Percorrendo Cnossos quatro mil e quinhentos anos depois, quando momentaneamente me via sózinho diante daqueles frescos coloridos, de um restauro voluntarista, admirando aquelas imagens alegres e vivas de mulheres de cabelo solto e jovens pulando festivamente nas costas de touros, não era a tragédia de Minos que me vinha à cabeça, mas o pensamento que naquele sítio, durante mais de mil anos, viveram ali uns tipos que começaram isto tudo: trabalharam metais e barro, plantaram e colheram, desenvolveram uma arquitectura, misturando arte e tecnologia (usavam medidas anti-sísmicas elementares), fizeram-se ao mar, venderam o que tinham e compraram o que não tinham, começaram uma escrita, distribuiram entre si riqueza, divertiram-se em festas.
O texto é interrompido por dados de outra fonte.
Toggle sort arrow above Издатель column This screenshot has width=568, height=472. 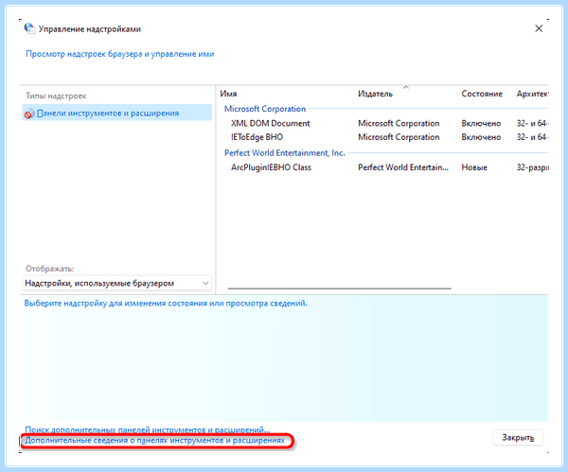[x=406, y=87]
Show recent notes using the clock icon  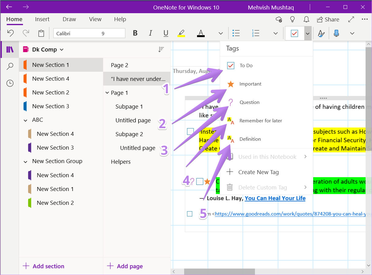tap(10, 83)
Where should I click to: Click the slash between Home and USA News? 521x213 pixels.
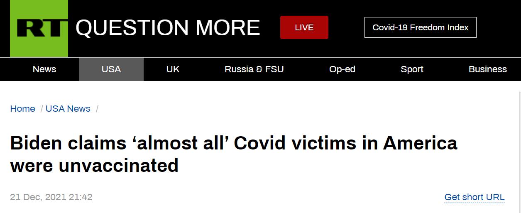[42, 109]
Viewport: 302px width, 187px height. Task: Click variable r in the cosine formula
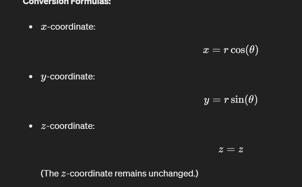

E de repente, algo se passou que feneceram. Teorias dizem que sofreram as consequências de uma erupção catastrófica em Santorini; outras um incêndio descontrolado numa ilha muito florestada; outras ainda – e que me parecem mais prováveis – uma invasão por guerreiros do continente grego. Um dia chegaram os bárbaros e aquela civilização brilhante foi soterrada.

 

No final deste Dezembro que terminou, na mesma Heraclion onde reinou como primeira raínha de Creta a Europa que deu nome ao continente, um aluno de liceu de treze anos desmaiou de fome em plena sala de aulas. A opinião pública grega chocou-se ao saber que em sua casa, a casa de uma funcionária municipal com quatro filhos, não se comia nada há dois dias. E que esta subnutrição, eufemismo tecnocrata para fome, se estava a propagar na antiga classe média grega. Também aqui, à Creta de hoje,  chegaram um dia os bárbaros. Não pessoalmente, mas por interpostos sicários. E esses bárbaros longíquos e afirmativos acham que aquele rapaz que cai de fraqueza é um preguiçoso, que tem o que merece e que a sua fome é um facto económico que como tal não pode ser resolvido. Não será de estranhar que assim pensem: é essa inteligência sofrível e essa ética duvidosa que lhes define a barbárie.

Os avós desse rapaz e de outros mais resistentes que tenham conseguido enganar a dor de estômago, lembrar-se-ão ainda dos trezentos mil gregos que morreram de fome no inverno de 1941-42, quando chegaram um dia outros bárbaros – ou seriam os mesmos? – procurando impôr à Europa um império de mil anos. Os bárbaros de hoje aparentarão menos agressividade que esses de há setenta anos e os efeitos ainda não são tão extremos, mas a convicção, essa, essa parece já perigosamente a mesma. A História é marreca e dá muita curva para trás. Como escrevia Camus, o bacilo da peste não morre.

Triste é que a esta união política em que crianças passam fome por falta de solidariedade e excesso de sectarismo insistam os bárbaros em chamar Europa, por ironia a mãe do espírito que renegam. Se querem assim tanto dar um nome grego à coisa, usem um mais adequado: por exemplo, Hades.